1. The One After Eyes
2. Never See You Anymore
3. In Hell
4. Wind, Wind, Wind / Take A Look
5. Incidental Arrangement
6. Fruzstration

 

ADAM PAYNE

Organ
(Holy Mountain) 2009
alt-rock, psichedelia
Leader dei Residual Echoes, Adam Payne (già collaboratore dei Comets On Fire) questa volta corre da solo. E ha pure ragione da vendere.
In bilico tra indie-rock spumeggiante, sortite lisergiche e pop dissezionato con spirito gagliardo, “Organ” fa la sua bella figura pur senza scompaginare chissà cosa. Ci si contenta e si gode, insomma. E lo si fa in compagnia di John Frusciante che s'intrufola tra le fila dei Dinosaur Jr., mentre le chitarre sature di fuzz se la spassano un mondo (“The One After Eyes”). Ma questo vuole essere un disco, a suo modo, eclettico, incapace, dunque, di ripetersi, di battere il ferro finché è caldo.

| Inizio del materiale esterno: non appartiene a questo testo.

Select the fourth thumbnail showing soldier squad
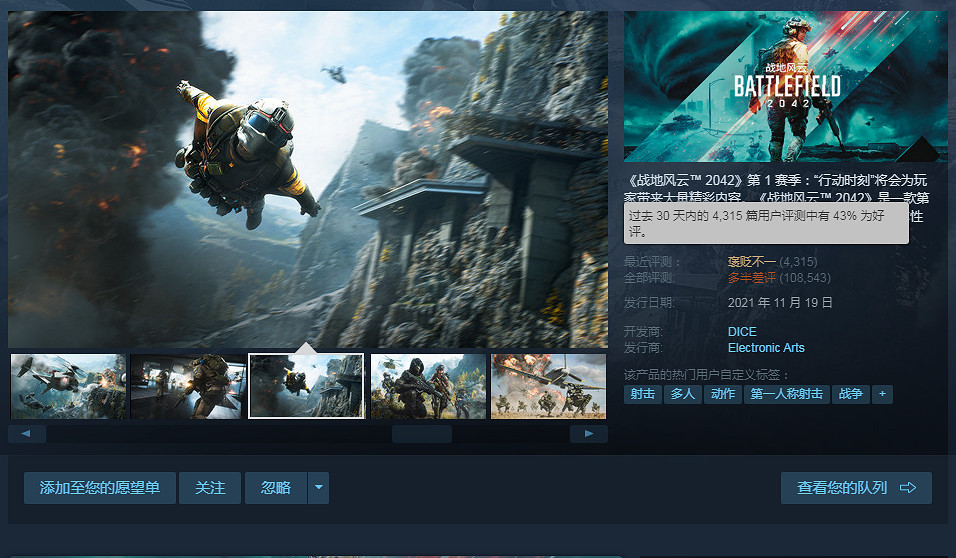Image resolution: width=956 pixels, height=558 pixels. [428, 386]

Prendi, quindi, Bruce Springsteen e Bob Seger e mettili su un'auto lanciata a tutta birra lungo una strada di periferia: l’assalto rock’n’roll sarà bruciante, impavido, quasi prossimo a farsi rivelazione elettrica e assoluta (“Never See You Anymore”). Payne non inventa niente, sembra quasi scontato doverlo ripetere. Ma, forse, non è questo lo scopo che il nostro uomo si è prefissato.
Probabilmente, invece, c’è più la volontà di farsi un giro tra le tante passioni giovanili, di prendersi un bel momento di pausa, baloccandosi tra ballate pianistiche che osano scimmiottare “Sloop John B” dei Beach Boys (“In Hell”), power-pop sbilenchi (“Wind, Wind, Wind / Take A Look”) e deviate imponenze soul (“Fruzstration”).

Eppure, non di solo divertimento si vive. Quando arriva il momento di “Incidental Arrangement” è tempo di applausi. Visionaria, insaziabile dissertazione, “Incidental Arrangement” cala lo spirito della frontiera tra mulinelli hard-psichedelici prossimi a sfondare il muro del punk-noise. Direttamente nella tracklist dell’anno, ci mancherebbe!